A truly great wine not only impresses enophiles, it pairs well with dinner. And then there are rockstar wines—the kind that not only impress, but are versatile. These wines stand up to simple, straightforward dishes as well as more complex, intricate combinations of flavors on the plate. Our reds and whites made in collaboration with Pax Mahle and Ian Brand are most definitely in this rockstar category. Check out our pairing tips for L’Ptit Paysan Chardonnay, Pax Red and Pax White—and discover why rockstar wines make for a memorable dinner. If you want to try them for yourself, order here by June 17th!
L’Ptit Paysan Chardonnay
Le P’tit Paysan is the exact opposite of the classic, oaky Chardonnay. This one has no oak or buttery flavors, and instead is loaded with crisp-green-apple, mineral and floral notes. This is Chardonnay in its purest, most food-friendly form (it’s a shame that this grape’s subtleties are so often masked by aging the wine in oak). This wine’s bright zestiness leaves your mouth watering for sip after refreshing sip—which is why it pairs so well with rich and light dishes alike.
Tip 1: Cut the fat
A squeeze of fresh lemon juice over fried shrimp cuts its richness and refreshes your palate for your next bite. This wine has the same effect on food, so try it with our Fried Chicken and Kale Slaw.
Tip 2: The fresher the better
The wine’s same brightness that can cut through the fat of a richer, heartier dish also serves to draw out and enhance the flavors of fresh vegetables. Let this wine enliven our Summer Bean & Goat Cheese Panzanella.

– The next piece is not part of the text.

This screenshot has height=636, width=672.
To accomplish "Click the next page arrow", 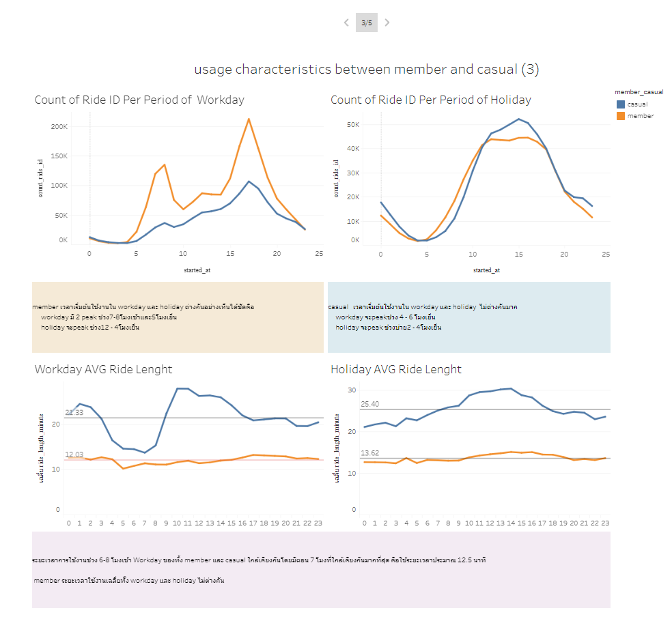I will tap(387, 23).
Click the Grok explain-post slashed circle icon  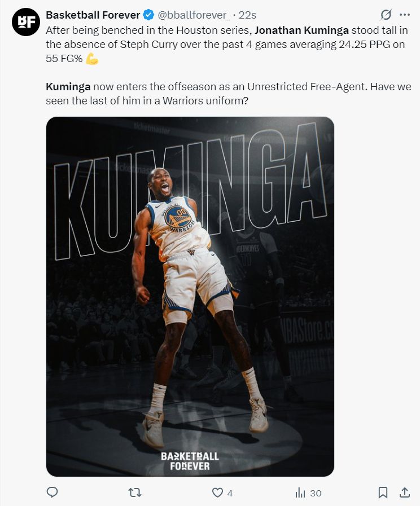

Packed with plum and berry flavors, as well as intriguing notes of black pepper and spice, this wine is rich yet fresh and vibrant. It’s a blend of Carignan, Syrah and Petite Sirah, traditionally bigger, bolder varieties. But Pax’s signature style is to ensure the grapes are picked before they’re overly ripe so as to preserve their alluring aromas and flavors. This way, the wine complements food, and doesn’t overpower it.
Tip 1: Make it meaty
While this wine shows plenty of complexity, it’s still a California red aged in oak—so it has the full flavors that complement richer dishes and the tannins to cleanse and prime your palate for another bite. You can pair it with any burger, this is an interesting wine; opt for something more creative, like our Ginger Pork Burger.
Tip 2: Spice is nice
Dishes with spice—not hot spice, per se—always play well together in the same way that baked-fruit desserts are accented by cinnamon and cardamom. Similarly, the fruit of this wine complements the spice of our Spiced Lamb & Beef Tagine.

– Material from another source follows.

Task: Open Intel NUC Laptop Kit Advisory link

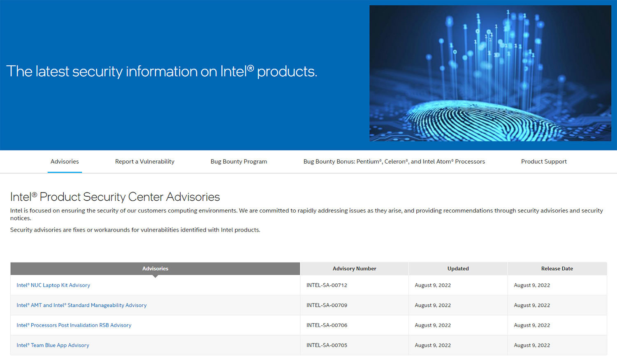Action: [x=53, y=285]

The thing to love about this wine is how delightfully deceptive it is. Its fruity aromas suggest the wine is sugary—yet it’s almost completely dry, with a bright zestiness that makes your mouth water for more. The powerful, alluring aromas and overall vibrancy of the wine are what help it pair so well with wildly different types of dishes.

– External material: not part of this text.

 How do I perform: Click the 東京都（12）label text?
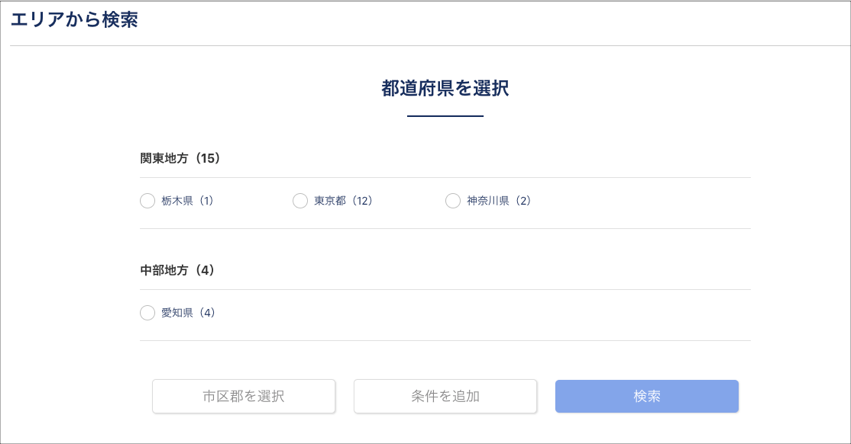(343, 201)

Tip 1: White with light, summery fare
A light, crisp white wine draws out the fresh flavors of vegetables, and makes something so seemingly simple as a salad taste much richer—even more exciting. This particular wine’s aromas will add an extra dimension to our Romaine, Potato & Snap Pea Salad.
Tip 2: Opposites often do attract
In the same way that fruit matches spice or hot matches sour, a light, floral wine can often provide a delightful contrast to an earthy, savory dish. Sometimes it takes just one ingredient to bridge the gap, as black garlic does in our Shoyu Ramen.